Apocalypse: an event of great importance, violence, etc.
The earth was changing, everyone could sense it, and we didn't know what to do about it. The problem was...people were looking down, under our feet. That's where the troubles could be felt. The shaking, the fires, the floods, all of them below us, but...time and again history has taught us, look up. The heavens brought the ruin of earth. The one thing in this solar system that could create life, the sun, was the very thing that opted to take it back.
Days before the event happened, worldwide panic set in. Every channel on TV ran a story about what to expect, or how to prepare, or who to pray to. The sun was going crazy, and no one had an idea what to do. A solar flare unlike any before it, so unusual, even the brightest minds of the world didn't know what to make of it, was heading straight for the earth. The heretics called it retribution, the priests called it judgement, and the word apocalypse was whispered in dark corners. In the end, it really didn't matter. There was no way to prepare. The earth didn't stand a chance.

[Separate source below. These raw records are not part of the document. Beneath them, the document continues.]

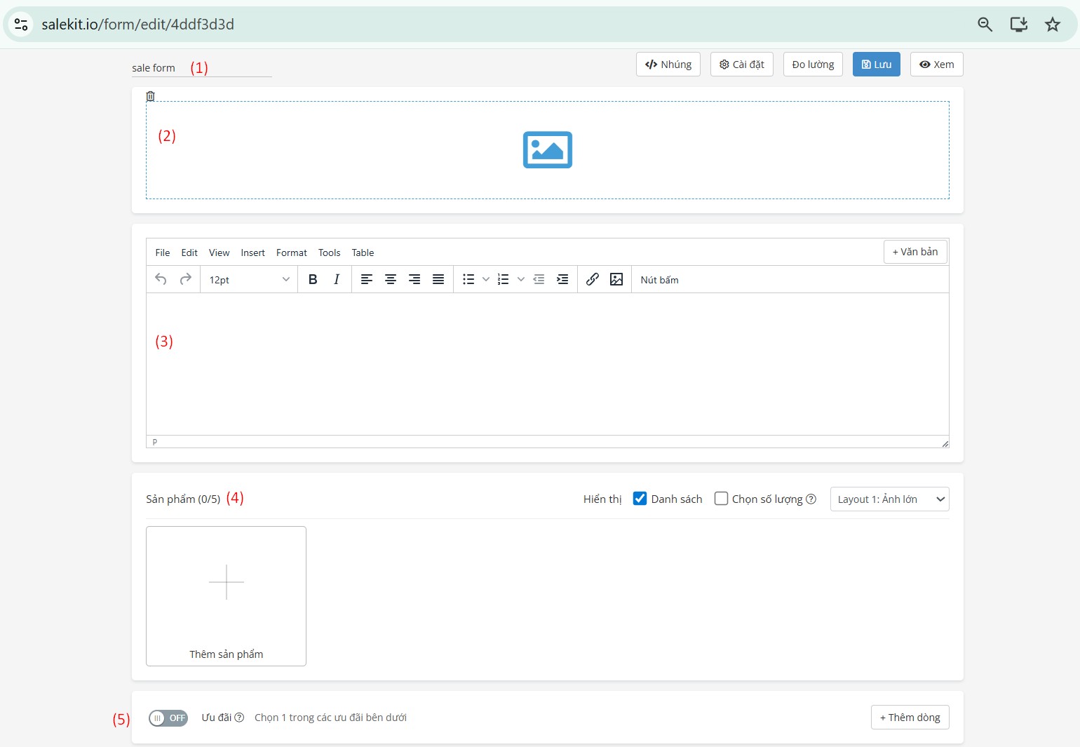
Task: Bookmark the page with the star icon
Action: 1053,24
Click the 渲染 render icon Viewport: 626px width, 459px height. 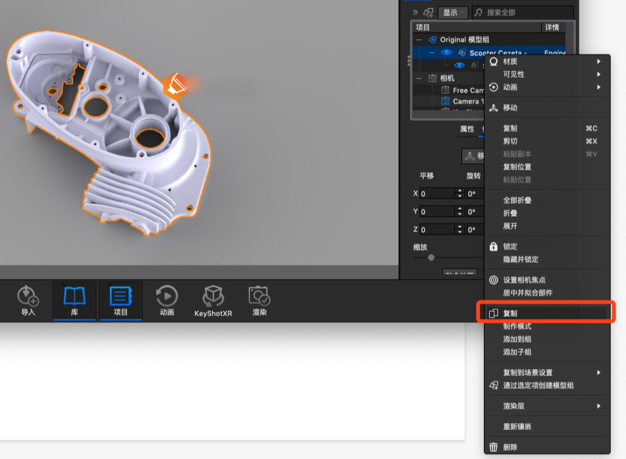(x=260, y=299)
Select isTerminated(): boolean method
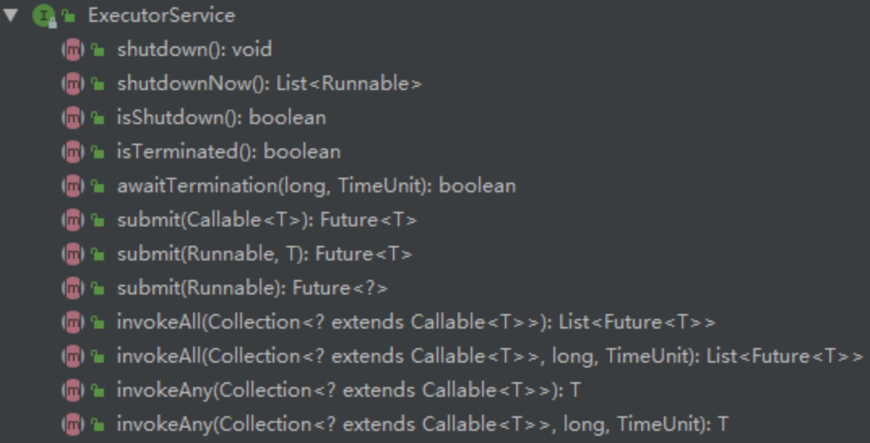Viewport: 870px width, 443px height. pyautogui.click(x=228, y=152)
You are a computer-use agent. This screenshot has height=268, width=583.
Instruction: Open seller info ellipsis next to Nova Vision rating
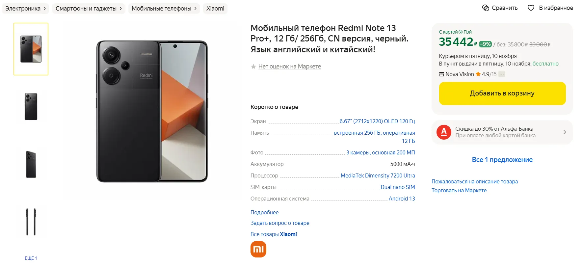click(x=502, y=74)
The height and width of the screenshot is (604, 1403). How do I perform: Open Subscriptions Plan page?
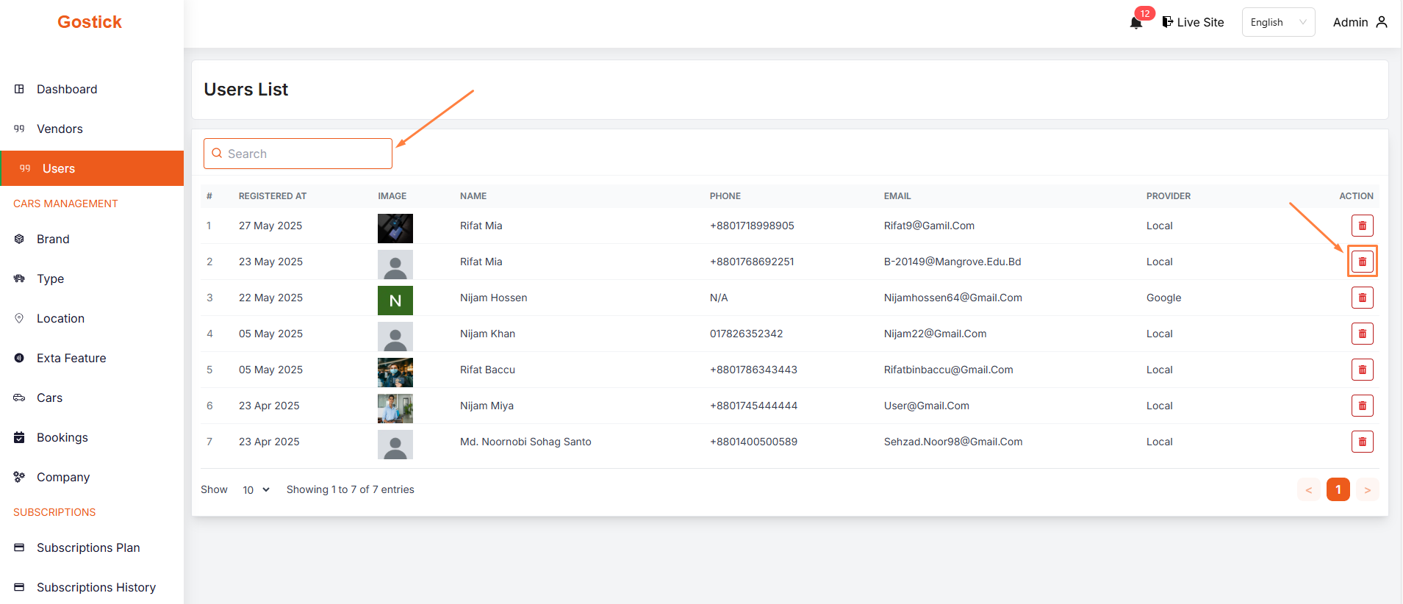tap(88, 547)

I remember my parents telling me that we had to leave quickly. As my father rushed around the house grabbing things such as our camping gear, lanterns, batteries, and my mother went for the food. Both of them worked together, stuffing it all in our four-door sedan. I jumped into the driver’s seat, earning me such a glare from my father. I mumbled a sorry and moved to the back.
I had never seen dad drive so fast. We practically flew away from our home. My parents were arguing about whether to stop at a store or not. Approaching the Super Store, my dad began to slow down. Gunshots rang out from inside the building. Every window was broken, and people were running out carrying as much as possible. It’s odd the things you remember in times like these. I remember a man; eyes wide with terror carrying a bag of dog food in his arms, dog food, of all things. My dad gave my mom one look and drove away from the store. Lawns and houses passed by so quickly. All I saw was a blur of green.
Dad took us into the woods. There was an old cabin tucked away in a valley near a small lake; its waters were clear as crystal. My dad said we were lucky that only a few people knew it was there. He hoped it would stay that way. I overheard my Dad say, "There is a chance these mountains will protect us." My mom didn’t respond. Her eyes had a shine to them every time she looked up. Later I learned she was holding her tears.
We didn’t do much for the first day. We sat in the small cabin playing cards and waited, for what, we didn’t know. My mother listlessly wandered around the cabin, crying sometimes. Her face framed by her greying hair was unreadable. Dad lit a fire at night using the wood we collected from close by. None of us ranged very far.
After the first day of camping in the cabin, a deep silence fell over us. The days passed slowly. One evening as the sun was setting my father woke us up carefully. His strong hand on my shoulder gently shook me awake. My mom was crying silently. Inside the cabin we all huddled together, waiting.
A faint red glow was forming outside. As it built, the world began to take on a deep red glow. Gradually it grew brighter and brighter until we had to shield our eyes. The light was so strong I could see the bones inside my arms. With a brilliant flash, it doused the world in a light that penetrated everything. Nothing could hide. Then I remember darkness, which arrived only with my loss of consciousness.
I was the first to wake. Something felt different, looking around the cabin I saw my parents laying side by side, breathing lightly while sleeping. For the first time in days, my mom wasn't crying. Looking closer, I saw there was something different about them. I couldn't explain it, but they looked darker somehow. There was a change in them that I was unable to see, only sense. I looked down at myself and noticed I looked brighter, almost like a glow inside me was trying to light the way out.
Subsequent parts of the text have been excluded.